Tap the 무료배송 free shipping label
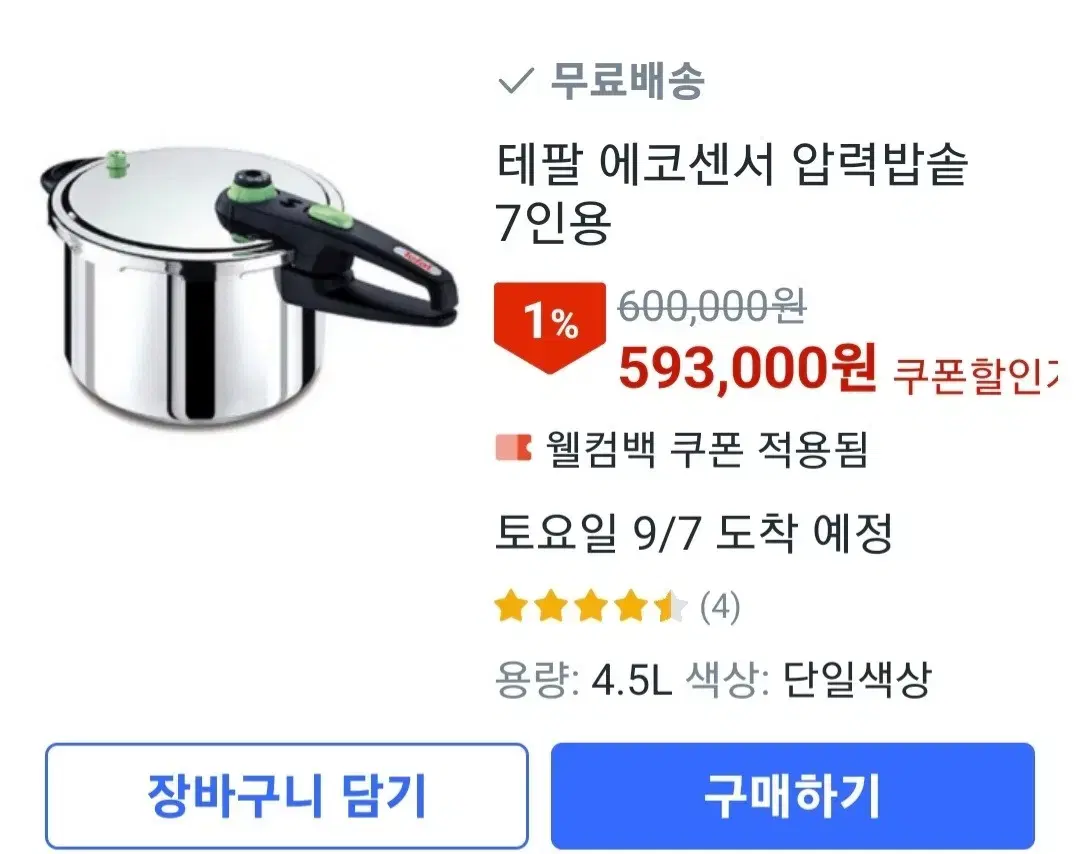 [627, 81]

==

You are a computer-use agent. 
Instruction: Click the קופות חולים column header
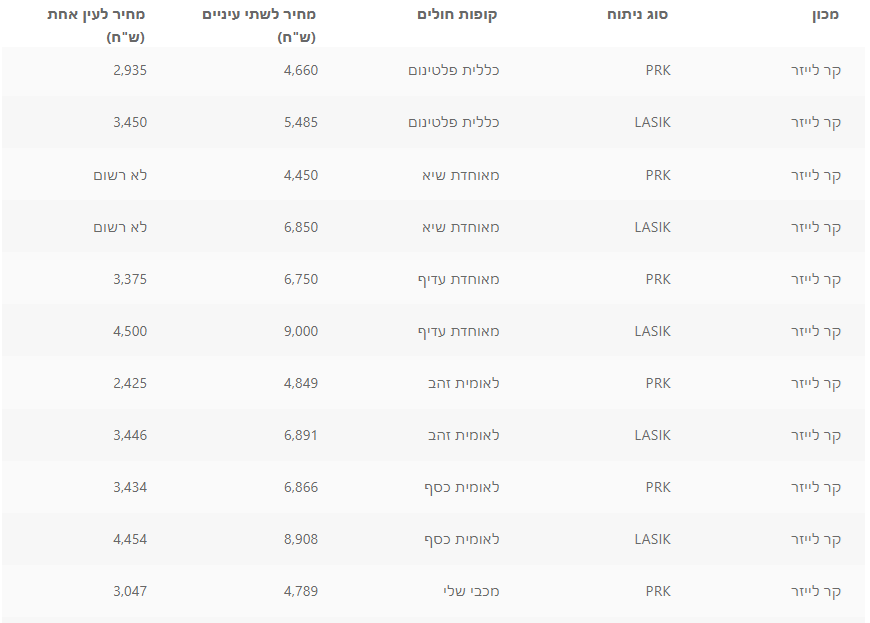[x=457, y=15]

---

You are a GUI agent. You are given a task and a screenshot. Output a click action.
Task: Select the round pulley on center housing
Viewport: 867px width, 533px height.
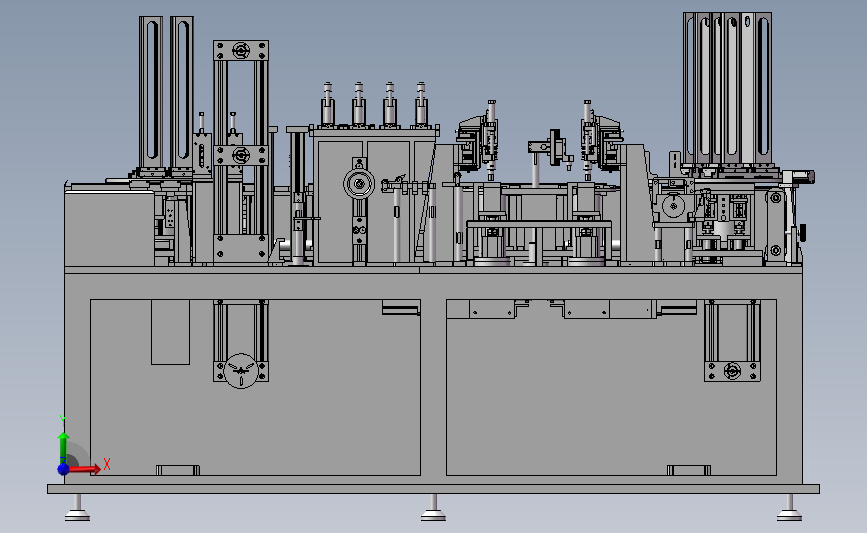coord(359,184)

Task to complete. Only the count is wanted. Count the lines of the data above that include the string "agent".

Completed task. 2